The second theorem provides an unbiased risk estimator (URE) for the frequentist setting. By exploiting the exact moments of the Skellam distribution, the authors derive an analytical expression for the expected squared error of any shrinkage function applied to the observed Skellam coefficient. This expression is unbiased for the true risk and can be evaluated directly from the data, enabling data‑driven selection of shrinkage parameters (e.g., threshold levels) without recourse to Monte‑Carlo simulations or cross‑validation. The URE is analogous to Stein’s Unbiased Risk Estimate (SURE) but is specifically tailored to the Poisson‑derived Skellam model, thus avoiding the variance‑stabilizing approximations that SURE typically requires.
From an algorithmic perspective, the authors embed the Skellam shrinkage within a Haar‑Fisz variance‑stabilizing pipeline. The Haar‑Fisz transform first normalizes the Poisson variance, making the subsequent Skellam‑based shrinkage more stable across scales. The risk‑estimated thresholds are then applied coefficient‑wise, and an inverse Haar‑Fisz transform reconstructs the intensity estimate. The entire procedure runs in linear time O(N) with respect to the number of pixels (or samples) and requires only modest memory, making it suitable for large‑scale image processing tasks.
A comprehensive simulation study validates the method. Standard one‑dimensional test functions (Blocks, Bumps, Doppler, Heavisine) and a suite of benchmark images (Barbara, Lena, Cameraman, as well as medical CT slices) are corrupted with Poisson noise of varying intensity levels. The proposed Skellam shrinkage is compared against several state‑of‑the‑art alternatives: Anscombe transform followed by soft‑thresholding, BayesShrink, SureShrink, PURE‑LET, and recent Poisson‑specific wavelet methods. Across all scenarios, the Skellam approach yields higher peak signal‑to‑noise ratio (PSNR) and structural similarity index (SSIM), typically improving PSNR by 1–2 dB and SSIM by 0.02–0.04 relative to the best competing method. The gains are most pronounced in regions with strong intensity gradients or low counts, where the accurate modeling of the Skellam distribution prevents over‑shrinkage of fine details while still suppressing noise.
The authors also discuss extensions. Although the derivations are presented for the Haar basis, the underlying principle—differences of Poisson counts yielding Skellam‑distributed coefficients—holds for any orthogonal filter bank that produces pairwise differences. Consequently, the framework can be generalized to Daubechies or other wavelet families, to multichannel (color) images, and even to real‑time applications such as photon‑limited microscopy or low‑dose X‑ray imaging.
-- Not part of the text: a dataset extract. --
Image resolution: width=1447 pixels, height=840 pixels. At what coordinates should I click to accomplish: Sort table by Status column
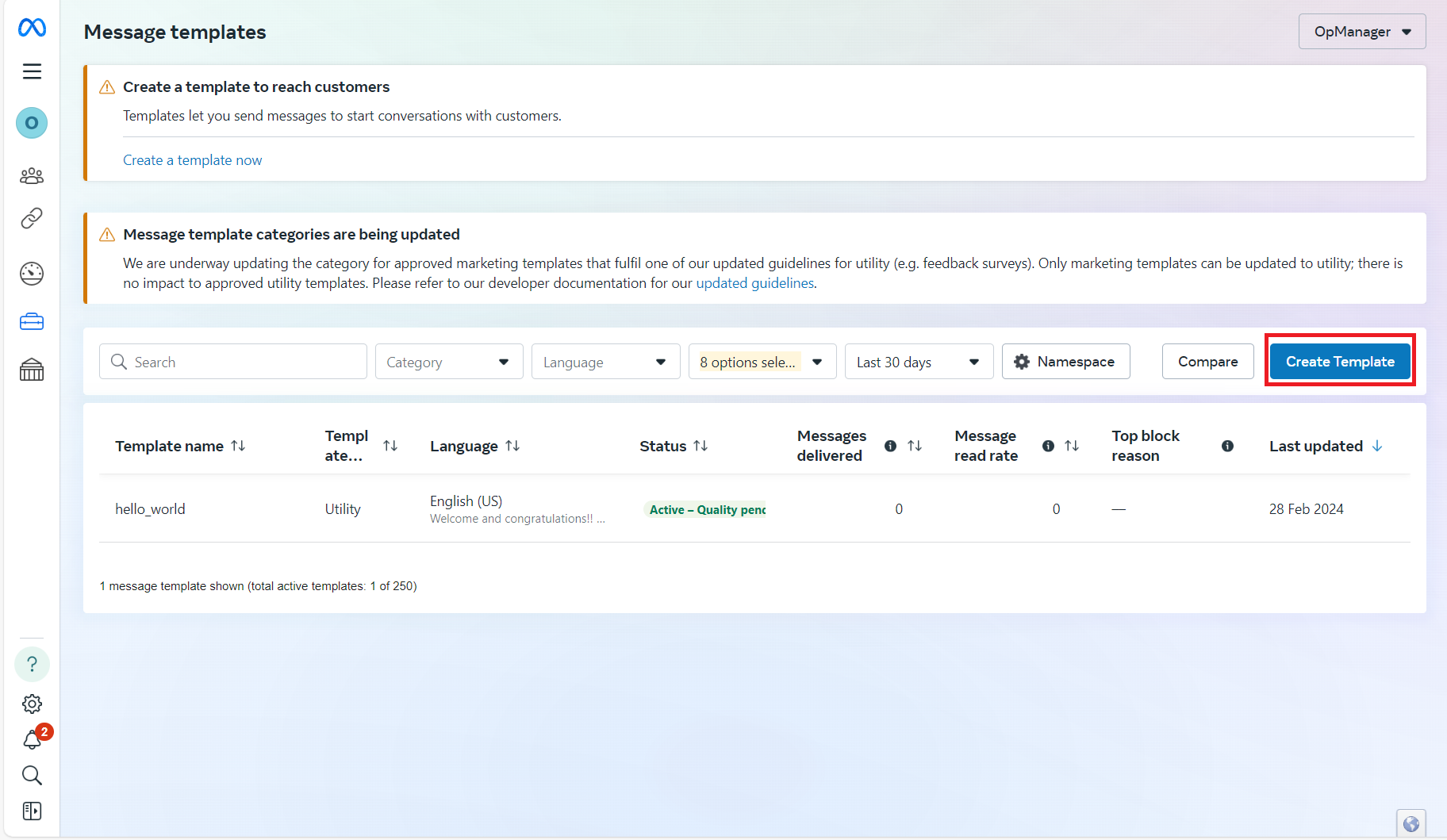click(700, 446)
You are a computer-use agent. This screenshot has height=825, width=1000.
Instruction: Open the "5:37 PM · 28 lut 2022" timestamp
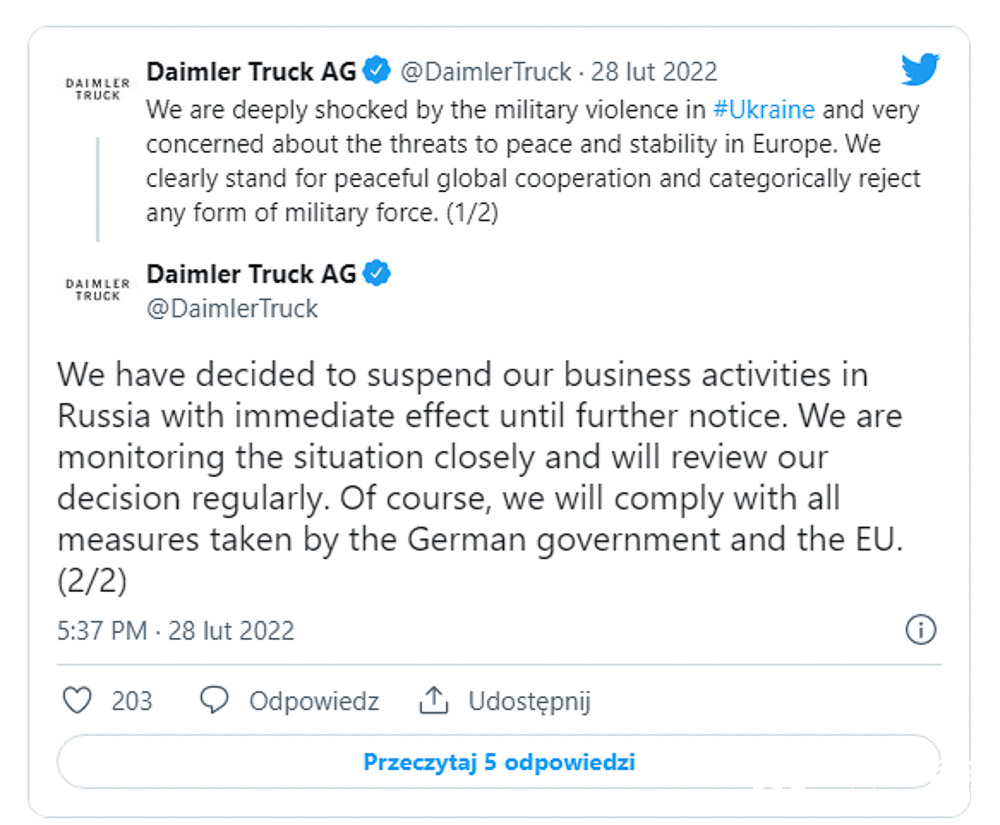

In summary, the paper introduces a rigorously justified, computationally efficient, and empirically superior method for Poisson intensity estimation. By grounding wavelet shrinkage in the exact Skellam distribution, it bridges the gap between Bayesian optimality and frequentist risk estimation, offering a unified solution that outperforms existing techniques on both synthetic benchmarks and realistic imaging data.